当陆九川解释完这一切的时候,旁边的人都不约而同的把目光转向他,只是其中的眼神大多都是不相信的样子。
曾坤更是直接问出了一个所有人都想问的问题:“陆哥,那你刚才一个人在里面的时候为什么会那样?”
“那样?你是说那个啊!我估计是因为我跑的太快了,间接的影响了气流的流动,所以才会出现那种现象。”陆九川反应过来解释道。
博爷这个时候说:“好了,既然知道了原理,你就说怎么办,我们配合你。”
“原理是知道了,可是这里的构造!”陆九川说完简单的停顿了一下,可是并没有人打断他,都在等他继续说下去。
陆九川思考了一下继续说:“我认为只要破坏掉那几个石柱的位置,实线的问题就能解决,然后我们在忍一下,快速的通过石室是没问题的。”

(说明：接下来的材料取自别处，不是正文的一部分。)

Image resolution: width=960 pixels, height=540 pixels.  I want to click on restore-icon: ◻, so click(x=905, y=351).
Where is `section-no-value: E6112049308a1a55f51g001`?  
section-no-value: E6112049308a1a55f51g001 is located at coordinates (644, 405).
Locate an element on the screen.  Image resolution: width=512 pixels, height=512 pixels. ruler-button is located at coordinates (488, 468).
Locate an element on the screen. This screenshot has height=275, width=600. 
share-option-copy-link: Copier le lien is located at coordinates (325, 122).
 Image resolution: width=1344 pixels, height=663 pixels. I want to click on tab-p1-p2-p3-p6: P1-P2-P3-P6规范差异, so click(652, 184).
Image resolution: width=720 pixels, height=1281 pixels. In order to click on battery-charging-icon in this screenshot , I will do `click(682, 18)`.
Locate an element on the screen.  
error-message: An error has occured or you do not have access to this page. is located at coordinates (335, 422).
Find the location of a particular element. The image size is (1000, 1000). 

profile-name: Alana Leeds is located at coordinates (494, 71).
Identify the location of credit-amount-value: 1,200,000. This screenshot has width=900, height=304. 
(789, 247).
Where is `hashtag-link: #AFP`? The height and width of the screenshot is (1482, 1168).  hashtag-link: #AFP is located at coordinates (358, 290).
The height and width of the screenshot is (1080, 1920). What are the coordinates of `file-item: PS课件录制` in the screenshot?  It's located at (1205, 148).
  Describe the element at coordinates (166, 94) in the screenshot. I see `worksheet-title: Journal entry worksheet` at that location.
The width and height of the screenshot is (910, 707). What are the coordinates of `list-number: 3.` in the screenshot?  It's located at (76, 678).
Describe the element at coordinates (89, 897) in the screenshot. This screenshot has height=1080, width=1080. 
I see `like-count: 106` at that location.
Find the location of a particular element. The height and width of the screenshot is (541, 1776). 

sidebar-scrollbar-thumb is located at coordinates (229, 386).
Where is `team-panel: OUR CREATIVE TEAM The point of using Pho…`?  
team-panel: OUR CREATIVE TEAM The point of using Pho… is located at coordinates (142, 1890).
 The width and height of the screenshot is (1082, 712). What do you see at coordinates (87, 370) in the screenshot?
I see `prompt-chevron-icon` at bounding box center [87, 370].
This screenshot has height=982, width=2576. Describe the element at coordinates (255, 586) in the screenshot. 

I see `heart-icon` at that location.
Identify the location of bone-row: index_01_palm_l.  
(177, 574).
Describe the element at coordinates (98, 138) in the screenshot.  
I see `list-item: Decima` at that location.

曾坤这个时候好像想到了什么用手指向前室后面的那个门突然说:“陆哥,既然你都说了这里都是障眼法,那我们为什么要想着破坏这里呢?”
“你什么意思?”
“都知道是障眼法了,那个门看起来一推就开,我们何不直接快速通过,省的在这里浪费时间。”曾坤解释道。
“对啊!我怎么没想到呢!”乌老大在远处大声的喊道。
其实这里说起来也就是让人感觉到恐怖,促使人知难而退。如果原理已经知道了,那它就失去了作用。
“不错,阿坤你可以啊!也是能起到作用了。”陆九川打趣的说道。
“都是经验,经验。”
“别聊了,我们进去再说。”博爷喊道。
然后一群人背起自己的背包,然后浩浩荡荡的又一次的进入到前室之内。可能是人多的原因,气流被挡住了,所以那些景象出现的很慢。
但是,这种事情就好像去鬼屋似的,虽然你知道都是假的,可是还是忍不住害怕,尤其是这种情况。很多人都是抓着旁边人的手才能坚持下来的。
就比如旁边的方慧,她反正就一直抓紧陆九川的衣袖。曾坤倒是表现得很轻松,一脸无所谓得样子,内心什么样估计只有他自己知道了。
果然不出所料,那个后面得门非常简单得就被推开了,门上得花纹刻画得非常美。有些地方还是镂空雕刻的,估计也是和机关配套的。
当众人踏入这条狭窄的甬道,两侧石壁上的壁画在摇曳的手电光下逐渐清晰。不同于前室的阴森恐怖,这里的壁画线条古朴粗犷,色彩以矿物颜料为主,虽历经岁月,仍透着一股原始的庄严与苍凉。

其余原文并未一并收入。